Dataset excerpt
»»

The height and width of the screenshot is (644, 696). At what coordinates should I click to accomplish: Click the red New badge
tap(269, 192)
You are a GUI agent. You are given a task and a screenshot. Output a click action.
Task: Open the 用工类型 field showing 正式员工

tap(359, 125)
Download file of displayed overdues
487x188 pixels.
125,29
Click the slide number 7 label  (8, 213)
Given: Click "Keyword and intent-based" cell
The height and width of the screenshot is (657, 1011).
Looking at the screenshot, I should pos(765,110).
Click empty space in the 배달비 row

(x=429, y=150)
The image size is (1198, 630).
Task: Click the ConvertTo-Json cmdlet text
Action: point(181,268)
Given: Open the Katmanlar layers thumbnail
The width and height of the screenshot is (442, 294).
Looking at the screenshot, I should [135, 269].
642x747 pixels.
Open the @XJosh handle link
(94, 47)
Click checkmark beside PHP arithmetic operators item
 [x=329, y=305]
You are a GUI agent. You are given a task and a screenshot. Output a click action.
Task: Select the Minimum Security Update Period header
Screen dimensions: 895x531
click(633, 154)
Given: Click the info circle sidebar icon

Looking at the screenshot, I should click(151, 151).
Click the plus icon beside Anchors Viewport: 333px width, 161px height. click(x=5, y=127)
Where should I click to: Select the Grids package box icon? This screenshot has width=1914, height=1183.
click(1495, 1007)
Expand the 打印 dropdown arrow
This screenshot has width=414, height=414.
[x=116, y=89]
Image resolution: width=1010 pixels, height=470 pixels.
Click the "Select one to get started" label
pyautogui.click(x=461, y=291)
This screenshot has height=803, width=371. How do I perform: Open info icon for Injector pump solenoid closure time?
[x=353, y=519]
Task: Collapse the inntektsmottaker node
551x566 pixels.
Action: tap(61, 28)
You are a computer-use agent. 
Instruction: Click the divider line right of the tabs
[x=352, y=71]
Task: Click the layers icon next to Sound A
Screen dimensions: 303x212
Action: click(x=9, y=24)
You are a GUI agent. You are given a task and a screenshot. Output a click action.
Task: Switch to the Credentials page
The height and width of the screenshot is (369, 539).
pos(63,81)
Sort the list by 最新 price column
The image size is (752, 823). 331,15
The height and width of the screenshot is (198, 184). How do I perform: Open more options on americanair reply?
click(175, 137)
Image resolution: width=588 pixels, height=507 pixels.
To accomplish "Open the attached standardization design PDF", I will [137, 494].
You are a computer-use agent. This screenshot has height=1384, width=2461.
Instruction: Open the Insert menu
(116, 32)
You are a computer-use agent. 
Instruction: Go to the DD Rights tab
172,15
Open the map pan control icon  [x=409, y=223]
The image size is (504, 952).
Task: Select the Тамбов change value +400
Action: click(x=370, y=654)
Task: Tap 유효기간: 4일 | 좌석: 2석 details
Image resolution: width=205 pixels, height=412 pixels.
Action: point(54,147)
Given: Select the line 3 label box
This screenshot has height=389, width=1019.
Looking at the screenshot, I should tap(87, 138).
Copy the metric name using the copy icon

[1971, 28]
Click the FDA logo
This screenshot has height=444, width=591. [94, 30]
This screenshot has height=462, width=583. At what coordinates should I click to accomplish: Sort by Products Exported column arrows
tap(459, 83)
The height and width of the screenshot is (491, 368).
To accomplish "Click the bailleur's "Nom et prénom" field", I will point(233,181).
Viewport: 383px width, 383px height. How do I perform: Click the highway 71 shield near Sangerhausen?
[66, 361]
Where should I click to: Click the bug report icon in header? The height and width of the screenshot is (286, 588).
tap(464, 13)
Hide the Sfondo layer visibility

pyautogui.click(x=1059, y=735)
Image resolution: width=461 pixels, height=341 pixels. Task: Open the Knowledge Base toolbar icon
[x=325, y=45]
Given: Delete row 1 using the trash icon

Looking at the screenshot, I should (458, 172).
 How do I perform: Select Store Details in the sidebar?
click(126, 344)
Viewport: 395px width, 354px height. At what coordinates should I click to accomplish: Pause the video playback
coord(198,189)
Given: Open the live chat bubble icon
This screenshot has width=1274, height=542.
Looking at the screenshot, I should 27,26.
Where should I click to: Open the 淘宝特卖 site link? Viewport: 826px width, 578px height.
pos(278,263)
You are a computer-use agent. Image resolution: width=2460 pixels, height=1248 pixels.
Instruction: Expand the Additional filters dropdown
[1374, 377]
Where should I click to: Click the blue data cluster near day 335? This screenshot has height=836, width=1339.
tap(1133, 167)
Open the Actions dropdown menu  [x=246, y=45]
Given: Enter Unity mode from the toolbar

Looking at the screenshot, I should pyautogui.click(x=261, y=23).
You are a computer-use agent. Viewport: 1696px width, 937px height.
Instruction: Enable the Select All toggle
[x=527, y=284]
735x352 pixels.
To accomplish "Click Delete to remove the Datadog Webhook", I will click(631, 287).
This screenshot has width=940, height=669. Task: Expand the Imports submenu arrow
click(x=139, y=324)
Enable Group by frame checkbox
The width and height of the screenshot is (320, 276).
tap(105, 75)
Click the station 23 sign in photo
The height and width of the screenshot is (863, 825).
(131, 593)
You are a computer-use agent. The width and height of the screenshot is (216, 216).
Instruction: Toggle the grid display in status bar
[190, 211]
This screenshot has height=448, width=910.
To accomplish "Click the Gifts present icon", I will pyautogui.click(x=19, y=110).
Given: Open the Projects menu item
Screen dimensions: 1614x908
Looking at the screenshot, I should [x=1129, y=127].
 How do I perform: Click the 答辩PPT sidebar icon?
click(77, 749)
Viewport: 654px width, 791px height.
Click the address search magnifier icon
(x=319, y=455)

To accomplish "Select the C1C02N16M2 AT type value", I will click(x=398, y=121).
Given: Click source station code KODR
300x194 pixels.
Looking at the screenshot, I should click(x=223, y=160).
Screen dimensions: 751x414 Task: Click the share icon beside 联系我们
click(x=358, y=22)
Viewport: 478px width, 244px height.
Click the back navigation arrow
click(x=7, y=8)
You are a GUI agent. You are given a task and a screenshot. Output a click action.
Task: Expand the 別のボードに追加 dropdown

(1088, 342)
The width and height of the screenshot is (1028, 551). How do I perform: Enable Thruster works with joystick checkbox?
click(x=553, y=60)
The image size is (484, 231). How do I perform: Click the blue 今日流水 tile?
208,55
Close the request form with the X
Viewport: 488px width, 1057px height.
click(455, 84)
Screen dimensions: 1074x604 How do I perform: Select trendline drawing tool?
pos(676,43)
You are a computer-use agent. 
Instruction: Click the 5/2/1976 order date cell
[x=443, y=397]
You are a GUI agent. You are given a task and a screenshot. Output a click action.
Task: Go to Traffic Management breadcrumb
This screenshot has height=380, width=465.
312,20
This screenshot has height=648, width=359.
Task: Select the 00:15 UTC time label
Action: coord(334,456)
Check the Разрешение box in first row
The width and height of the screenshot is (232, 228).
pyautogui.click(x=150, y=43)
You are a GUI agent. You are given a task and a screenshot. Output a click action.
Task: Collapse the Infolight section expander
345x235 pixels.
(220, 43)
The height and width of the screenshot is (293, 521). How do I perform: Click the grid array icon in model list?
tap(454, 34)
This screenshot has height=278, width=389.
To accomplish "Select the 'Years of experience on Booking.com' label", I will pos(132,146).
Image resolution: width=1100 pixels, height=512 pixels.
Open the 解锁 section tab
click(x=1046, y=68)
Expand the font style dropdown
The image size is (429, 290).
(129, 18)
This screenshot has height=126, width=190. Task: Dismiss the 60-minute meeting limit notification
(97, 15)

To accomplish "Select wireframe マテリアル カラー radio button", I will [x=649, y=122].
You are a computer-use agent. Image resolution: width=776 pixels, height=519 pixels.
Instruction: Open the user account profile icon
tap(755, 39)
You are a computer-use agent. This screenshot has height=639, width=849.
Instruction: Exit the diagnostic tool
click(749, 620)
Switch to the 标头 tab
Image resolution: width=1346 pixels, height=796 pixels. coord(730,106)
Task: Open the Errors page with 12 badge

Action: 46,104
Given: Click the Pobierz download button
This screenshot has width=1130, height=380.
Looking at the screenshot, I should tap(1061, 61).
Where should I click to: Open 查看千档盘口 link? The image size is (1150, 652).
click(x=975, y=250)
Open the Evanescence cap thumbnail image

««

_Written task_
Arrange the lines from the one containing "735x352 pixels." up to and including the one containing "will pyautogui.click(x=19, y=110)." as a Markdown table with the columns Row and Text. Number each line in Row and leave out any blank lines.

_Written solution_
| Row | Text |
|---|---|
| 1 | 735x352 pixels. |
| 2 | To accomplish "Click Delete to remove the Datadog Webhook", I will click(631, 287). |
| 3 | This screenshot has width=940, height=669. Task: Expand the Imports submenu arrow |
| 4 | click(x=139, y=324) |
| 5 | Enable Group by frame checkbox |
| 6 | The width and height of the screenshot is (320, 276). |
| 7 | tap(105, 75) |
| 8 | Click the station 23 sign in photo |
| 9 | The height and width of the screenshot is (863, 825). |
| 10 | (131, 593) |
| 11 | You are a computer-use agent. The width and height of the screenshot is (216, 216). |
| 12 | Instruction: Toggle the grid display in status bar |
| 13 | [190, 211] |
| 14 | This screenshot has height=448, width=910. |
| 15 | To accomplish "Click the Gifts present icon", I will pyautogui.click(x=19, y=110). |